Estoy esperando el colectivo que se ha demorado. Todo está oscuro. Todo es silencio. Solo resaltan las luces amarillas y su reflejo fiel sobre la calle mojada. Las hojas de árboles alimentan la superficie dejando resbalar gotas olvidadas y atrapadas en sus nervaduras. Quietud, casi equilibrio. Se asoma un auto distraído que dobla sin preocuparse. Sus luces, por un instante, dinamizan sombras estáticas y aburridas, provocando escenas borrosas. Sorprende. Altera pensamientos y cambia el recorrido de los recuerdos. Interrumpe diálogos interiores e intimistas.
Una sombra recostada contra la corteza de un jacandará, con los pies apoyados en el cordón. Su mirada se cruza con la mía. No alcanzo a distinguir, no llego a identificar de quién se trata. Escucho una voz borrosa de nubes sedientas. Me cuenta, pronuncia su nombre: Tláloc. Mi memoria recorre gavetas cerradas, hurguetea en las más lejanas y olvidadas, pero no encuentra nada. Entonces decido preguntar y aguardar la respuesta.
Me explica que es el espíritu de la lluvia y de la tierra, oriundo de Mesoamérica, fue invitado especialmente para la festividad mediterránea de la lluvia que se hizo sin publicidad en el teatro griego. Solo para invitados, solo para deidades, hechiceros o nigromantes. Sin protocolos especiales, en síntesis una fiesta privada temática sobre precipitaciones. Llegó de su hogar, Tlalocan, ubicado en el extremo oriental de toda tierra conocida, que como es redonda no se alcanza jamás. En su comarca tiene toda el agua de la creación, y alguna más. En la actualidad algunos científicos, modernos profetas iluminadores de misterios, postulan que fue el responsable de identificar y arrastrar meteoritos, rocas que naufragaban en el espacio y que contenían en su interior el líquido vital. Con paciencia fue diseñando cuencas, trazando cauces de ríos y arroyos y llenándolos hasta el tope.
Llegó acompañado con los Tlaloques, como llaman a sus ayudantes. Él mismo se hace pasar por uno de ellos para no ser identificado. Me cuenta que hastiado de los sacrificios humanos que le hacían periódicamente, para pedirle por acciones que igual las iba a cumplir, decidió ignorarlos, dejar de participar en ceremonias sangrientas y escabullirse en el anonimato. Solo ahora se atreve a salir de su morada y recorrer selvas mesoamericanas con su aspecto original.
En su mano tiene el estandarte que lo identifica, blandiéndolo en lo alto, anunciando su llegada y su partida. Con forma de serpiente, representa los rayos y los relámpagos que iluminan y adornan las tormentas y los truenos que braman asustando a los seres desprotegidos, obligándolos a protegerse de las próximas inclemencias. Con su cara pintada de negro o azul imitando cielos borrascosos.
Siempre elige alguno de su séquito privilegiado. Todos, son muchos, llevan un cuenco especial. Son cuatro vasijas y varían de acuerdo al tipo de lluvia que está dispuesto a desparramar sobre la superficie. De acuerdo a su humor opta por una de ellas, Y camina respetuoso del suelo que transita, observando el entorno, deteniéndose en pequeñas señales a veces inescrutables. Y de improviso arroja su estandarte hacia el infinito. Es la señal para que sus ayudantes den vuelta la vasija, la vacíen de contenido por sus orificios. Vendavales por los recipientes más grandes, llovizna por los pequeños. Y la duración es la que marca la caída de su emblema y el cese de la música atronadora y las luces relampagueantes.

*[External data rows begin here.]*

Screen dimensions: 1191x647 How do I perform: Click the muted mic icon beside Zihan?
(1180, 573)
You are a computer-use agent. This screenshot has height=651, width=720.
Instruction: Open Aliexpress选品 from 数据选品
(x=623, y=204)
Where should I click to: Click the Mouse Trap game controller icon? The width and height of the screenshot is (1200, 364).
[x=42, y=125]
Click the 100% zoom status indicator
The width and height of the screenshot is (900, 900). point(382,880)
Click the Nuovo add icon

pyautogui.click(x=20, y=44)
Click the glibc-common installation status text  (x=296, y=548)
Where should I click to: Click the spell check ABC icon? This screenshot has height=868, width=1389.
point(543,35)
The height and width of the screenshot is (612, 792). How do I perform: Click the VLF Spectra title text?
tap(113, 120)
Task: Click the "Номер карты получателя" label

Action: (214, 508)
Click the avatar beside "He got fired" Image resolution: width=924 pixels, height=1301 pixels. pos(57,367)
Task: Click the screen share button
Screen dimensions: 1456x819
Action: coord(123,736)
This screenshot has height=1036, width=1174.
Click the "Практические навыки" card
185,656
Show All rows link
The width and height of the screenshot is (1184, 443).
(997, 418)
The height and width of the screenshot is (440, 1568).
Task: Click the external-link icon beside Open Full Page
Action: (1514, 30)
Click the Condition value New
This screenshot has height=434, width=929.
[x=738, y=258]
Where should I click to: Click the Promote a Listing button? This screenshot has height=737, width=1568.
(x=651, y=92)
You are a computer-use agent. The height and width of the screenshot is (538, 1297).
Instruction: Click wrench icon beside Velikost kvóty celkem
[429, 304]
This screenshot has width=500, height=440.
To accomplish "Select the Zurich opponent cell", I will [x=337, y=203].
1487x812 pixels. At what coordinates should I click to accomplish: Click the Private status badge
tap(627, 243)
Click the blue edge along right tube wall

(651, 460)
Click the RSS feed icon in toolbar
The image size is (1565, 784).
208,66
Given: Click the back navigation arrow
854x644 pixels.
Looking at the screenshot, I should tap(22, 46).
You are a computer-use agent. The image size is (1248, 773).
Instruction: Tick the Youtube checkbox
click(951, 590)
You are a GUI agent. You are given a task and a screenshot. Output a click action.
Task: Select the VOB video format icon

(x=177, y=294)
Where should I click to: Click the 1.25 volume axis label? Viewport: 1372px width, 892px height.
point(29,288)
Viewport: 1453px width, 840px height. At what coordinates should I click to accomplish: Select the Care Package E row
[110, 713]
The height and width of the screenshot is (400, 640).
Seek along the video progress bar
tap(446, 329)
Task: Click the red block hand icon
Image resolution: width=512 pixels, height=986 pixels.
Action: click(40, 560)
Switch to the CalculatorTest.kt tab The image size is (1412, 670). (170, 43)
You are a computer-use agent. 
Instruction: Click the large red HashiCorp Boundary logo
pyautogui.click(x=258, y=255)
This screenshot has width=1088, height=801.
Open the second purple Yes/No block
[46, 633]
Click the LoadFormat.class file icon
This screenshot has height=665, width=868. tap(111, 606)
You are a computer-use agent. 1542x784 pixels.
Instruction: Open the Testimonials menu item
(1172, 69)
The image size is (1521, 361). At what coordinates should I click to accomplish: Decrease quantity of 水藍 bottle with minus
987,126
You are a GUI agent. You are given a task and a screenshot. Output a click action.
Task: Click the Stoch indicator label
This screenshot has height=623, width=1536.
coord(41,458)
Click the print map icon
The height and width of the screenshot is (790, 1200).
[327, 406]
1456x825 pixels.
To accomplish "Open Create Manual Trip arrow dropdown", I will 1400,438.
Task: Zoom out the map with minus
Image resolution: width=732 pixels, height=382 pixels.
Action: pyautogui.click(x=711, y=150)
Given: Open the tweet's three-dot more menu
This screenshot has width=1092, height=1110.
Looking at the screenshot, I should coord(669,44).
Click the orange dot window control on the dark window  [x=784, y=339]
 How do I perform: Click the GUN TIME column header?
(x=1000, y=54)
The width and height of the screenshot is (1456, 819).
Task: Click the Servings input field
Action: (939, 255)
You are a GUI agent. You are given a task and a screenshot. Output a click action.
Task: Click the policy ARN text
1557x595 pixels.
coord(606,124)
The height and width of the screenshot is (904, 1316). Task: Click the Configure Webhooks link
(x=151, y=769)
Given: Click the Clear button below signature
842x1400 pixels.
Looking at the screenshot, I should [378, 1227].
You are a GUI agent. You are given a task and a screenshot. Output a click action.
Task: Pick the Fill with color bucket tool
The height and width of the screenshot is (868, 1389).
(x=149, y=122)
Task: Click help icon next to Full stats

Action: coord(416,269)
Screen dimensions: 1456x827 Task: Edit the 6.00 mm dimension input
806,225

Sentado ahora, su voz se diluye. Cansado, reconoce que se encuentra perdido. Nunca aprendió a orientarse en las urbes imaginadas por los humanos copiando sus diseños convertidos en recorridos lineales, previsibles. Él sabe de senderos multidimensionales, repletos de magia. Llenos de misterios. De escondrijos que se dejan descubrir y de follaje que se oculta en brumas serenas, de seres que se deslizan en el aire y juegan a las escondidas entre recuerdos y sueños de fantasía. De interrupciones en el tiempo y saltos entre edades.
Confundido, se distrae hablándome en una letanía llena de colores y música. Melancólico aguarda que lo pasen a buscar, a rescatarlo y devolverlo a su comarca. Mientras tanto me regala una garúa cariñosa y le da sentido a mi soledad.